Subversive improvisations include serious play approaches to product innovation (Styhre, 2008), brainstorming (Sutton and Hargadon, 1996), free time for the conduct of personal experiments (Mainemelis and Ronson, 2006) and the airing of organizational problems to outsiders with fresh perspectives (Clegg et al., 2004). As a form of provocation, improvisation attempts to challenge the organization with the explicit purpose of dis-equilibrating and un-balancing what is habitually over-structured and taken-for-granted. Much as ‘jazz players’ in a well-drilled dance band, subversive improvisers ‘disturb’ and ‘pollute’ the organization in order and unfreeze the status quo of strict temp and predictable chord changes. Hamel (2000) illustrates this approach with the story of a ‘gang of unlikely rebels’ that transformed IBM with their subversive, insurrectional change initiatives conducted from the bottom-up as ‘skunkworks’ 1 in which learning is necessarily improvised given the impossibility of planning and defending a plan when working backstage.
Subversive initiatives often start under the organization’s radar, in some cases becoming visible as their initiators gain confidence both in the merits of their proposal and in the readiness of top management to view it favourably. As Miller and Wedell-Wedellsborg (2013) explained, deviating actions may sometimes have to unfold in a stealth mode, initially. Hargadon and Douglas (2001) confirmed that those attempting to introduce novelty ‘should choose their designs carefully to present some details as new, others as old, and hide still others from view altogether’ (p. 499). The creativity literature reinforces the point, showing that organizations may have a bias against radical deviations (Mainemelis, 2010) and that subversive improvisations may be useful to counter the habitual.
Episodic improvisations
Episodic improvisations can be defined as creative and spontaneous behaviour responding to some unexpected event (Magni et al., 2009) or the creation of ad hoc responses in specific circumstances (Machin and Carrithers, 1996). They occur when organizational members respond to an unscripted, unanticipated event, representing an on–off process. It may occur during a negotiation process (Wheeler, 2013), a ‘dance’ that may be ‘highly improvisational’ resembling the Brazilian capoeira (Young and Schlie, 2011). What makes episodic improvisations unique and salient is the fact that they are typically initiated when some event occurs and terminate when the event expires, leaving no traces of learning. They can be short, such as when a customer complaint is handled in a short period of time (Cunha et al., 2009); they can be extended, such as when a crisis takes time to solve, as in the case of the Chilean mine rescue where the operation took 69 days of simultaneous innovation and execution, in face of a pressing need to keep learning in real time (Rashid et al., 2013). They can be protracted as when Richard Holbrooke, the US envoy, forged the peace accord ending the bloody conflict in the former Yugoslavia (Wheeler, 2013).
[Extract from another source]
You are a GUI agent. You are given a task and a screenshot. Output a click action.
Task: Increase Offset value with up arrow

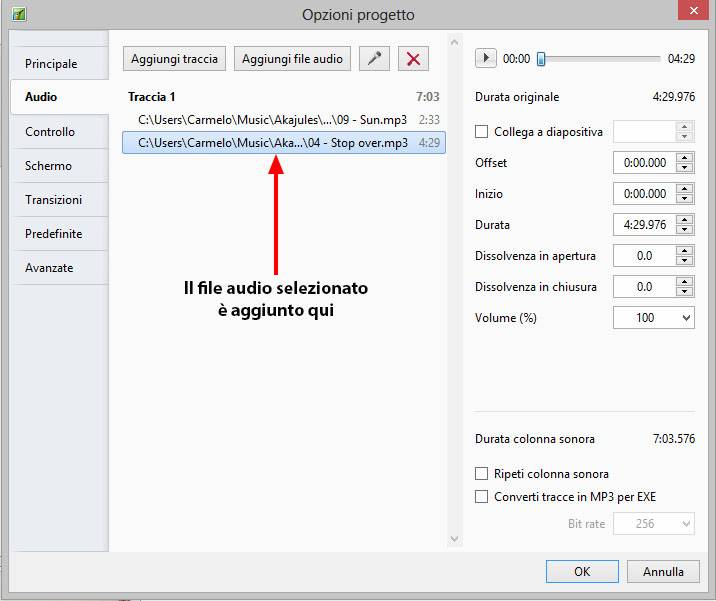tap(684, 157)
Episodic improvisations can assume very different shapes. In luxury hotels, employees are expected to display ‘customer-handling skills, so that employees learn to listen to guests, understand their needs, and customize service or improvise to meet those needs’ (Deshpandé and Raina, 2011: 112, our italics). However, members of the same organization may have to improvise in a much more spontaneous and undesigned way in a crisis, as when Taj Mahal hotels were hit by a tsunami, as happened in the Seychelles, or were captured by a terrorist group, as in Mumbai. In this case, people’s reaction enacts a temporal synthesis of thinking/doing, disrupting familiar patterns of otherwise sequential processes of thinking/planning followed by action/execution.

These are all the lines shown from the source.